A few weeks ago the government tried to pass a bill calling for the setup of a mechanism to monitor young women who choose not to enter the army for religious reasons. MKs from various chareidi parties lashed out at the move, calling it a blatant violation of the status quo. Their objections were based on opposition to the drafting of girls in any case, and as such UTJ threatened the move would precipitate a coalition crisis since the written agreement says that such matters must be approved by the religious parties.
Government and military officials then met with representatives of the chareidi parties, agreeing to a number of important changes to the amendment, which led to the draft that was approved this week.

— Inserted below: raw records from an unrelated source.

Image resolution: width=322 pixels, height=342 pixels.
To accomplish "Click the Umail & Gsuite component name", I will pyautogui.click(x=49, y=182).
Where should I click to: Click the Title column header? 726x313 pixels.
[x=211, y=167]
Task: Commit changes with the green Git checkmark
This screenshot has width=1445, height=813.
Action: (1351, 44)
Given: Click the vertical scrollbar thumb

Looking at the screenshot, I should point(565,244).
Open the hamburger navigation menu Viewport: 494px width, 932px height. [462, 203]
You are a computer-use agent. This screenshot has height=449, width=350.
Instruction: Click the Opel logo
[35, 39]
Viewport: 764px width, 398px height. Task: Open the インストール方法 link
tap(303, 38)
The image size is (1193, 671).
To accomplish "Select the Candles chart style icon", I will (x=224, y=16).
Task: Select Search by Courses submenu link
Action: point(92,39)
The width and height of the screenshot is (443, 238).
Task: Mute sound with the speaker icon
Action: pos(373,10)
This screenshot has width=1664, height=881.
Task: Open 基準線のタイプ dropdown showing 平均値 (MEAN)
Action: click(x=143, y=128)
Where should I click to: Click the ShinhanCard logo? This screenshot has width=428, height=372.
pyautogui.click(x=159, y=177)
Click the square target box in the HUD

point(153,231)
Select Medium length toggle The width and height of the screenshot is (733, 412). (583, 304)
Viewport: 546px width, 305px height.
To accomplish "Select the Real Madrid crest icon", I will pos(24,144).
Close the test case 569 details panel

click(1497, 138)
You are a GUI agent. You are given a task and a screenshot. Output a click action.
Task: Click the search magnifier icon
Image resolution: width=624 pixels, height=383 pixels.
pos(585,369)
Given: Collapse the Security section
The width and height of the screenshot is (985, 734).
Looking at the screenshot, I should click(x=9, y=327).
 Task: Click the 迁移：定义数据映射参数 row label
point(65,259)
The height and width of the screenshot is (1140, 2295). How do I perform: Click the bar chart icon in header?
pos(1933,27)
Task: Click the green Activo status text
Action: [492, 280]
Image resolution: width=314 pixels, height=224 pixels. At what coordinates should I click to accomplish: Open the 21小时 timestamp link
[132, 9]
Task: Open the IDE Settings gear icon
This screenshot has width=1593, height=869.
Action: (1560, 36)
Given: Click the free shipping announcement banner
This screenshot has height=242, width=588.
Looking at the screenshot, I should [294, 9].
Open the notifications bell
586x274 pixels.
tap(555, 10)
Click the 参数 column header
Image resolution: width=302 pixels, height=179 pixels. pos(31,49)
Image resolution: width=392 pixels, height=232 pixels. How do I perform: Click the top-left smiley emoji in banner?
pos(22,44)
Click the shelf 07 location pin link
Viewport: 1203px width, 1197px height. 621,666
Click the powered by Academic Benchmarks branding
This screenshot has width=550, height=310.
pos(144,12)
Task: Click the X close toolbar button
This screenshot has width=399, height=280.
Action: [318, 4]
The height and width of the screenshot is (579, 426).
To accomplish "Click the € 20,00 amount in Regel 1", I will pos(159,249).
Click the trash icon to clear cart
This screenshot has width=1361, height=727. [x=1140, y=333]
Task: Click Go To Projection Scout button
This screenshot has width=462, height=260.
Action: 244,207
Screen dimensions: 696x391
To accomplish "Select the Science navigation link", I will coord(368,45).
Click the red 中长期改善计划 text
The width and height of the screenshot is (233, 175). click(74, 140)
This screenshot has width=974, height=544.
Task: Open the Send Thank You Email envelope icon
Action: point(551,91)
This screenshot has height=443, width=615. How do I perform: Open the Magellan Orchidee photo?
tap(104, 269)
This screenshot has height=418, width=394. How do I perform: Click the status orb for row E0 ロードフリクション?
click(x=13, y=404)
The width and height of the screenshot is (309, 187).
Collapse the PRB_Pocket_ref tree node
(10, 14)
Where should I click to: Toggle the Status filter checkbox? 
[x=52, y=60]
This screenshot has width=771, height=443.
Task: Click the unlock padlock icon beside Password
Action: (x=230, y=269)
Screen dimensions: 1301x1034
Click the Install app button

According to the approved draft, if an IDF inspector proves a young woman who requested a draft deferment for religious reasons does not keep a religious lifestyle at all, her deferral can be appealed before two people — neither of whom is a judge as originally required — one of whom is a rov appointed by the Chief Rabbinate Council. If differences of opinion emerge, both people can lay forth their arguments, and the young woman can present the professional opinion of the rov in court.
In the original draft no allowances were made to appeal an army official's decision to re-draft a girl found to be secular for all intents and purposes. Finance Committee Chairman MK Rabbi Moshe Gafni said that Torah-true Jewry and its Knesset representatives stand firmly opposed to the notion of drafting all girls.
Early this week UTJ held a meeting to discuss how to proceed in the matter, in accordance with the directives of gedolei Yisroel. Party Chairman MK Rabbi Eliezer Moses invited to the meeting chareidi activists who have been involved in the issue for years.
Rabbi Gafni said that although there may be a small minority of young women who take advantage of the law, the vast majority come from traditional homes and choose not to serve in the army for reasons related to tznius. "This is an ideological battle against traditionalists," he told the Knesset. "We are completely opposed to mandatory enlistment, but the main debate, excluding the chareidi public, surrounds the traditional sector," he said, before storming out of the meeting. In light of his clear opposition the government rejected the original bill.